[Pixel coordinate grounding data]
[Start of section]
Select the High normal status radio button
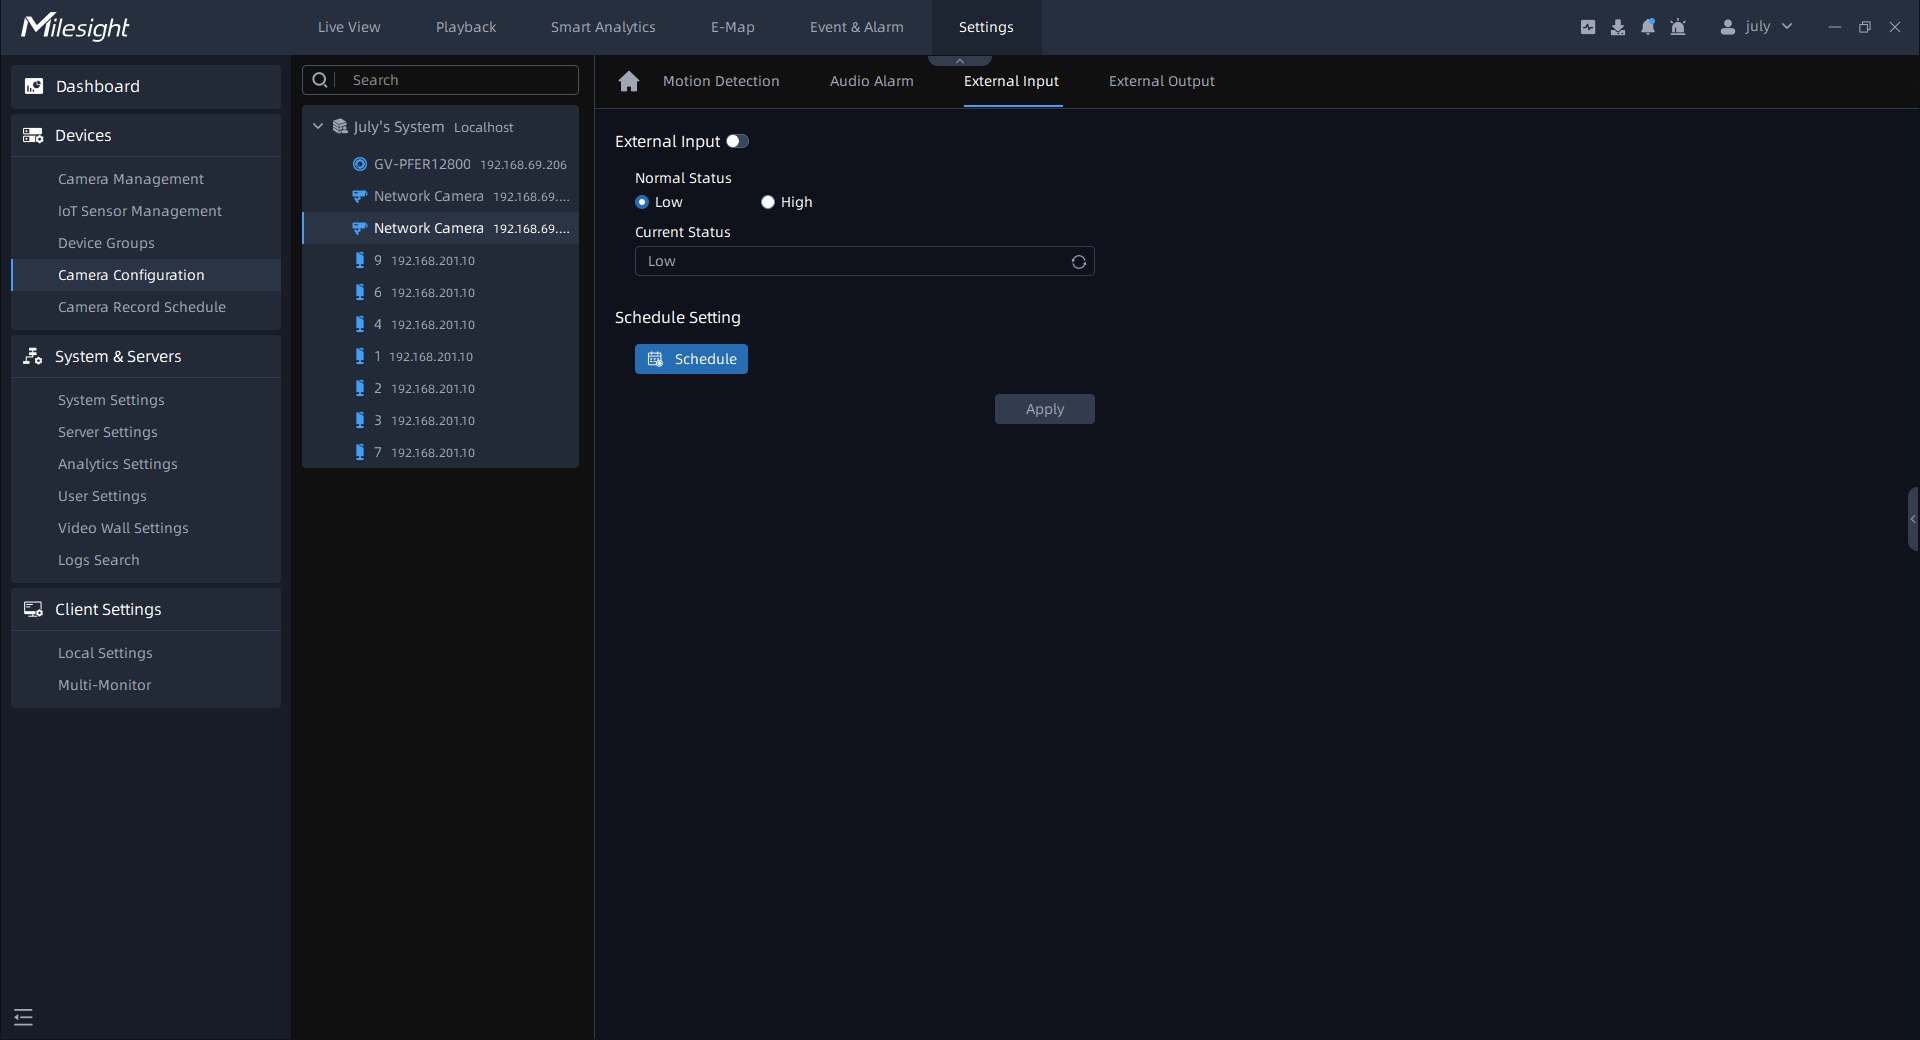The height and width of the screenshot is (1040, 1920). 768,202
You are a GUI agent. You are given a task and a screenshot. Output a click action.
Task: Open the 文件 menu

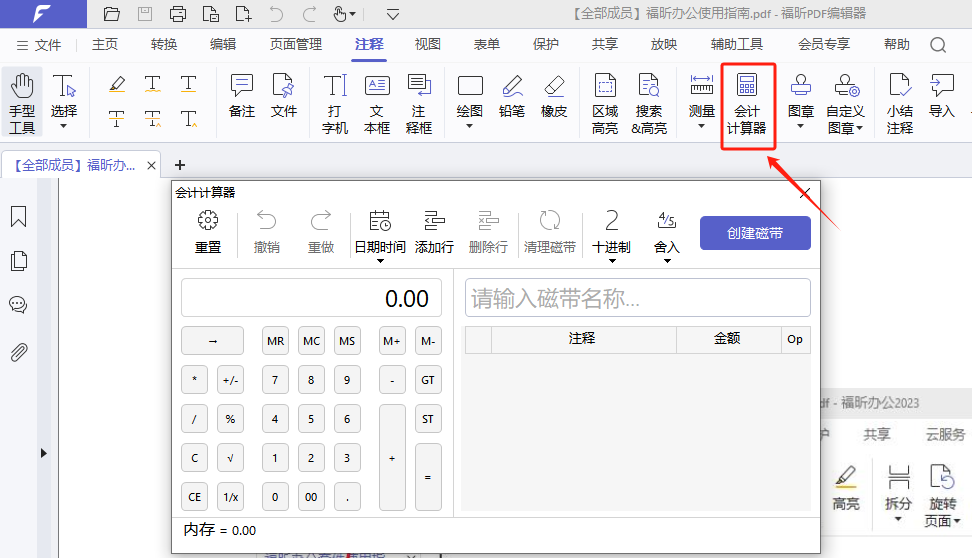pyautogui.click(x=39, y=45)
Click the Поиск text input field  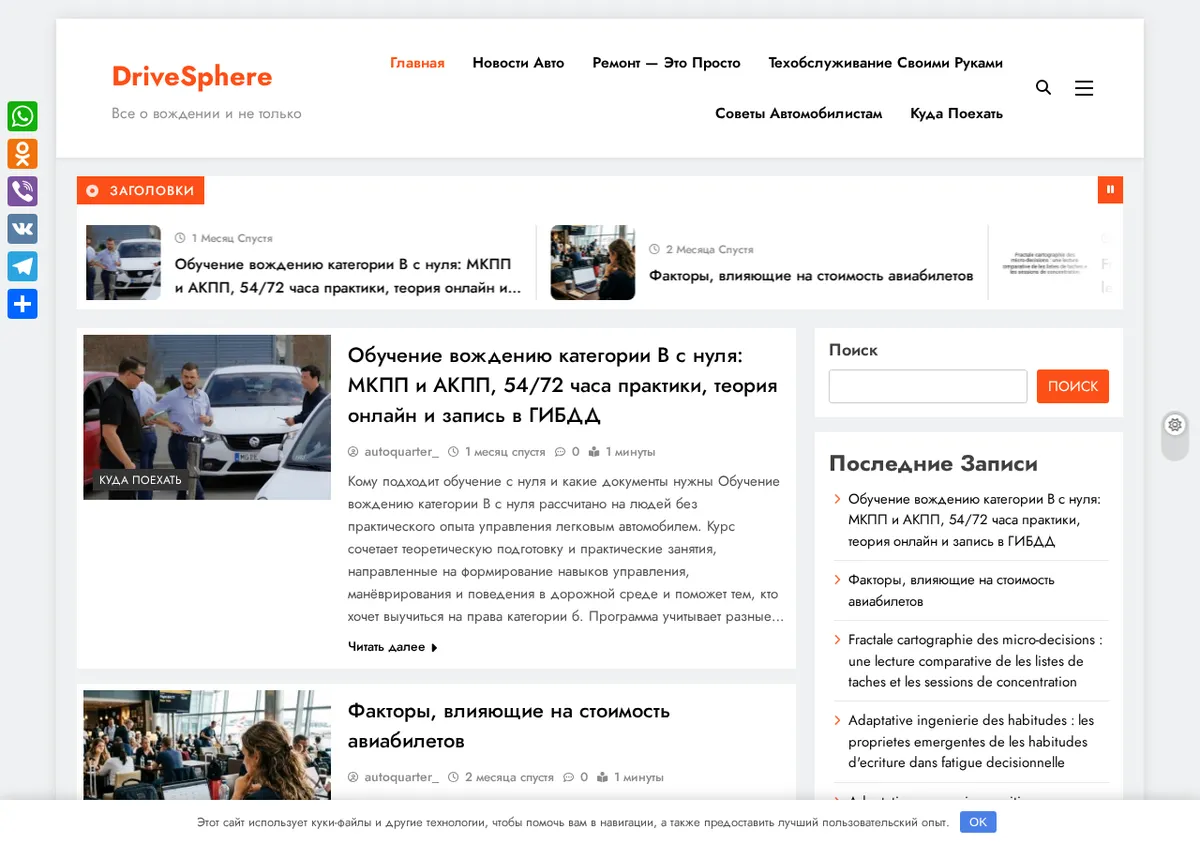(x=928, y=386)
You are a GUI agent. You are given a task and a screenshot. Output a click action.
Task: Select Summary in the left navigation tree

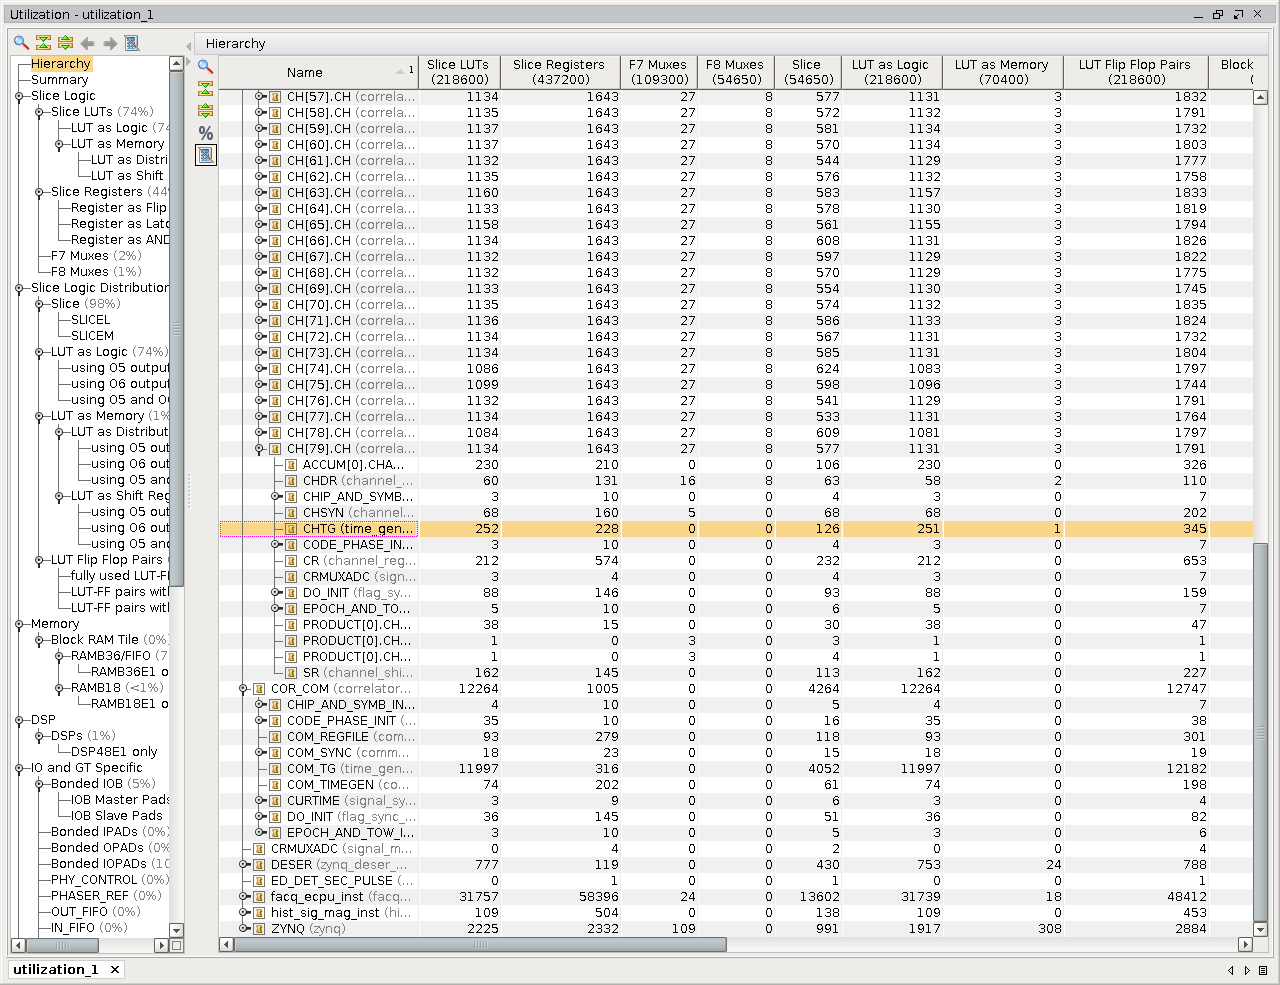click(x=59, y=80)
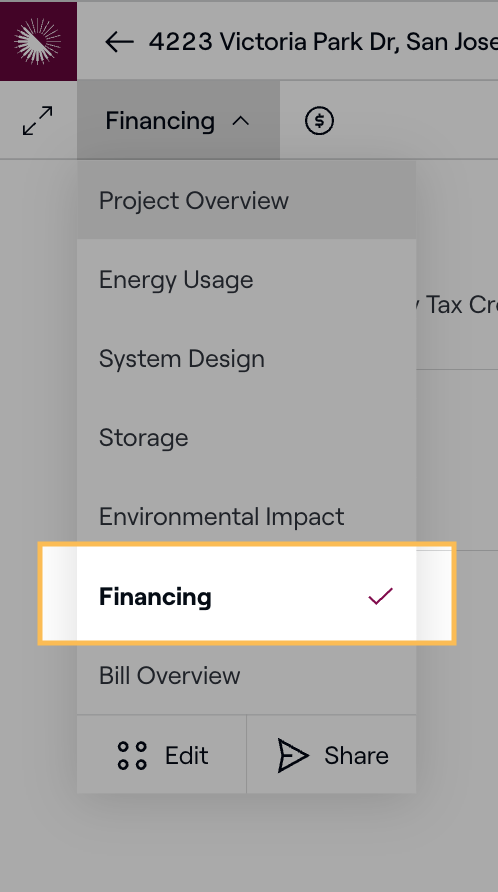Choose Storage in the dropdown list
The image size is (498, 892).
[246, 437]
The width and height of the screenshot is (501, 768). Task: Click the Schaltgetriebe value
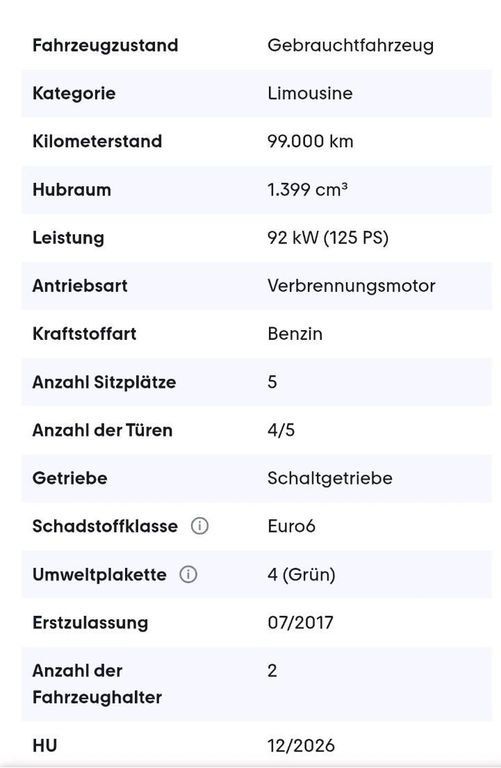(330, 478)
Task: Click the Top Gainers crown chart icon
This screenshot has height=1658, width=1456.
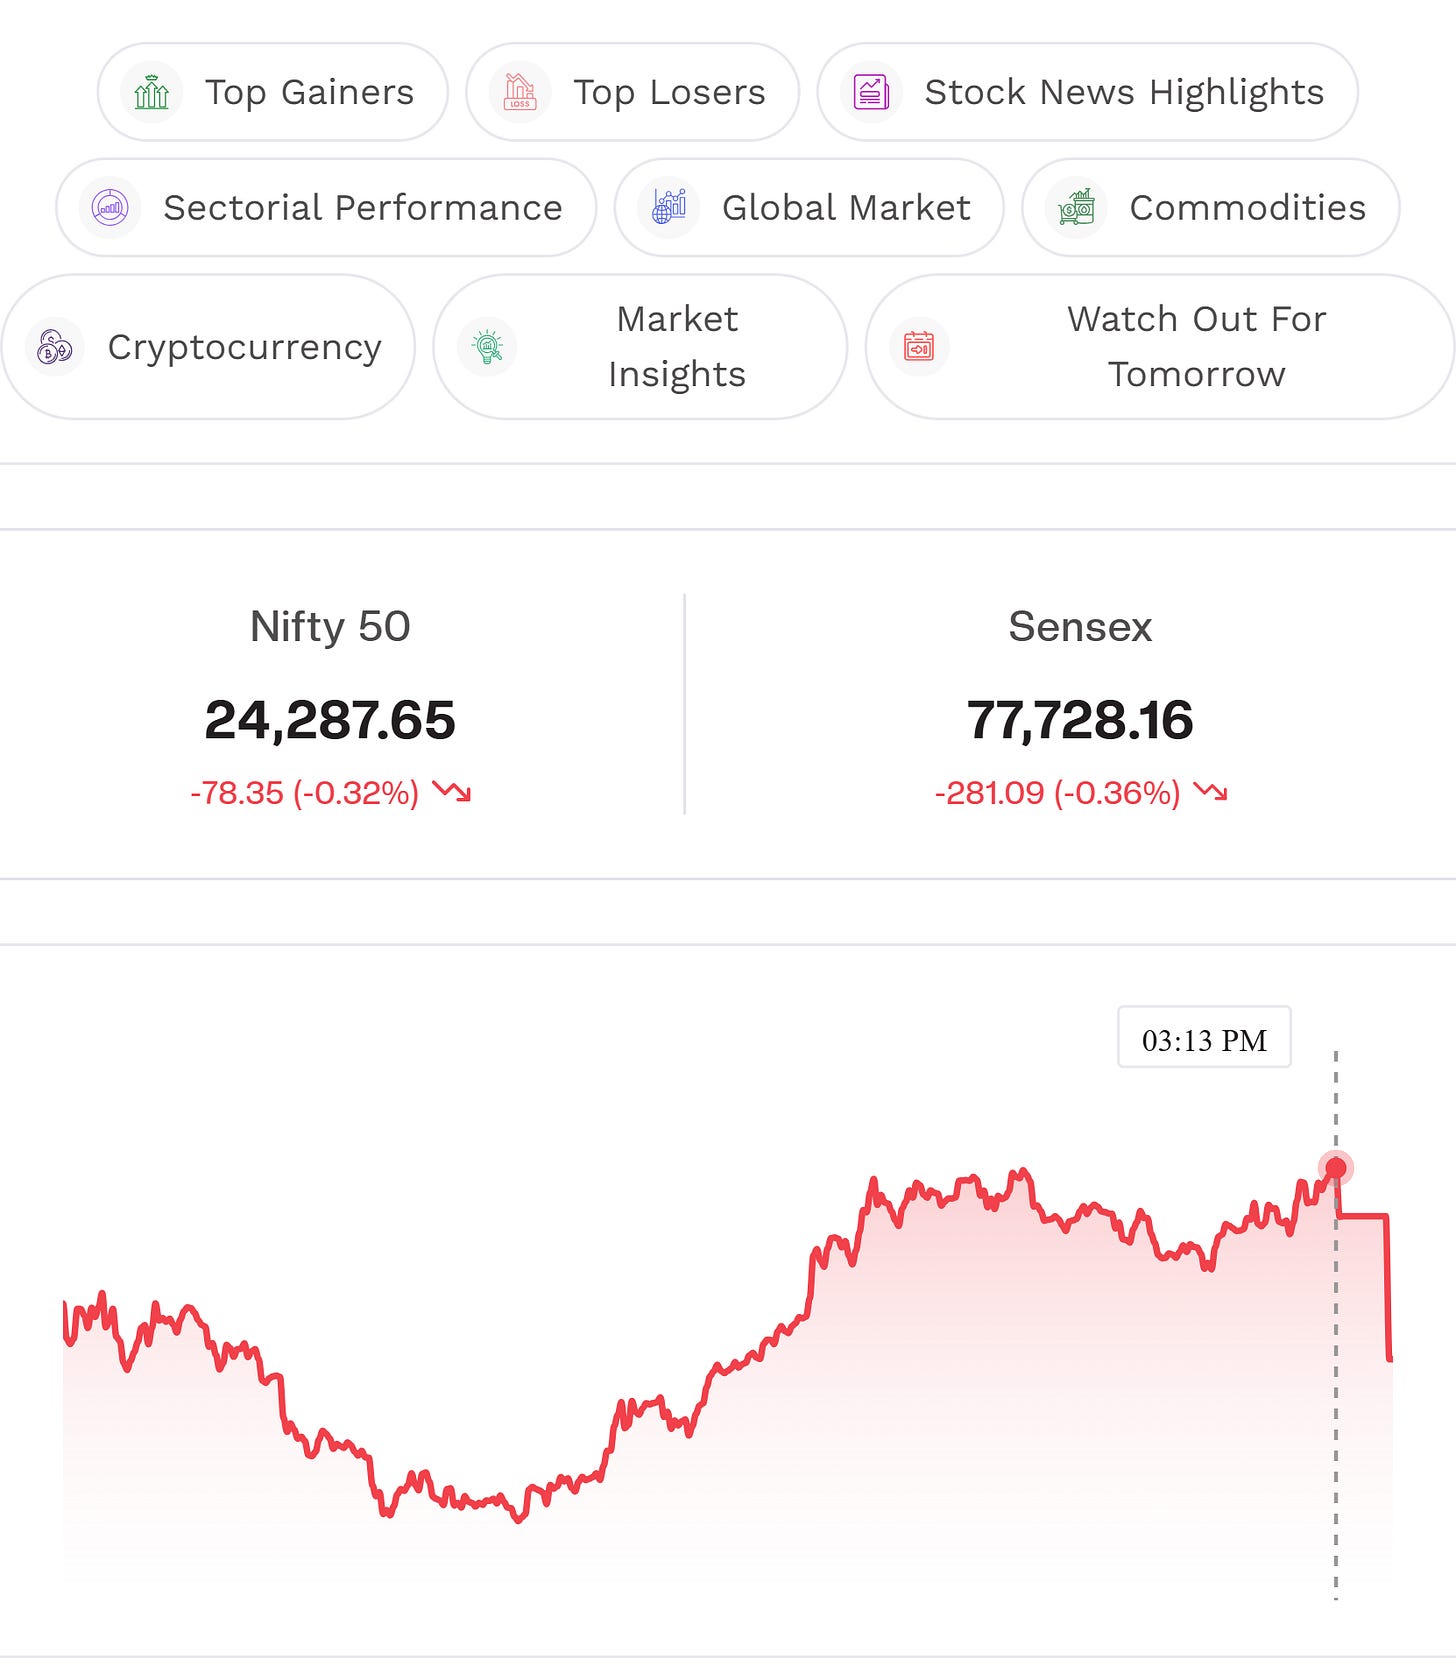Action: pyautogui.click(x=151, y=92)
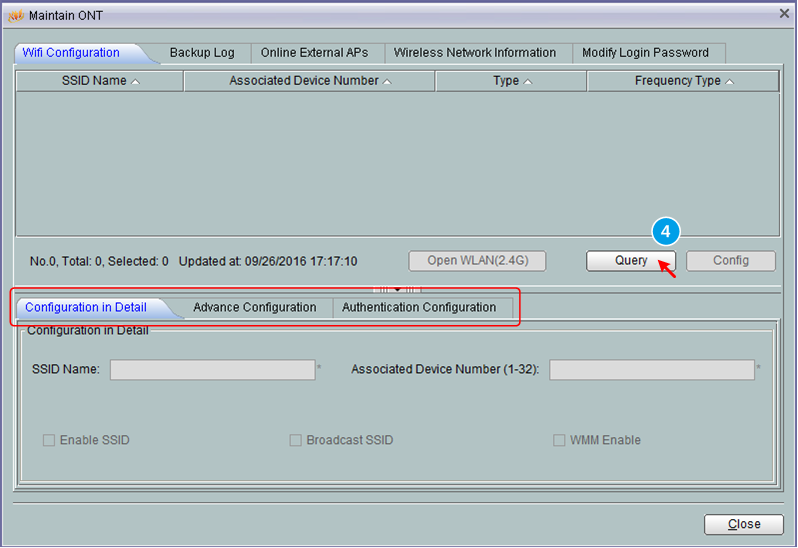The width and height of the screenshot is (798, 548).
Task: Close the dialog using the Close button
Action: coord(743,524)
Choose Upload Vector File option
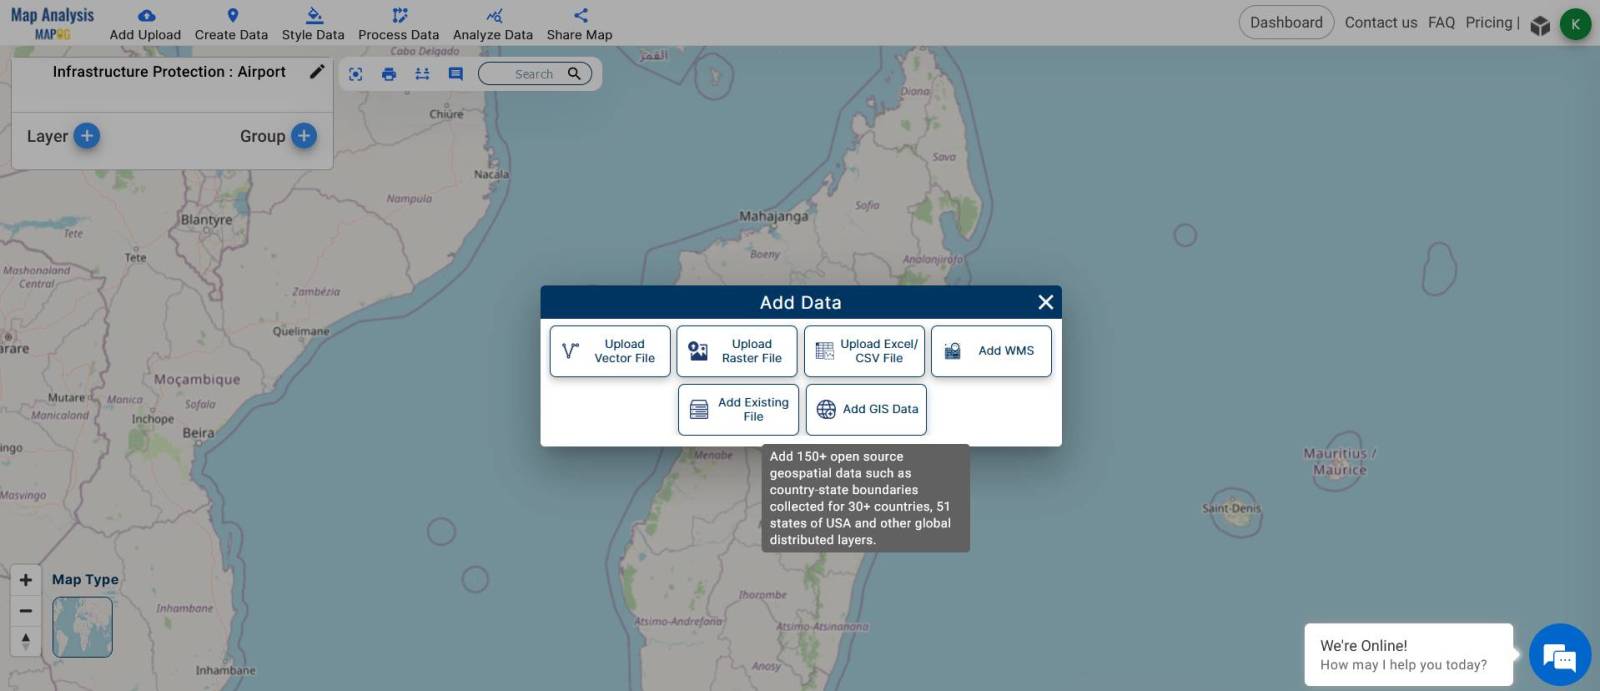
[End of section]
[Task] Starting where a line contains "This screenshot has height=1658, width=1456." and finishing at the last line above, set down every line exactly as it reads, with no pictures.

[Written response]
This screenshot has height=1658, width=1456.
Action: pyautogui.click(x=151, y=92)
The width and height of the screenshot is (798, 548).
Task: Close the dialog using the Close button
Action: coord(743,524)
Choose Upload Vector File option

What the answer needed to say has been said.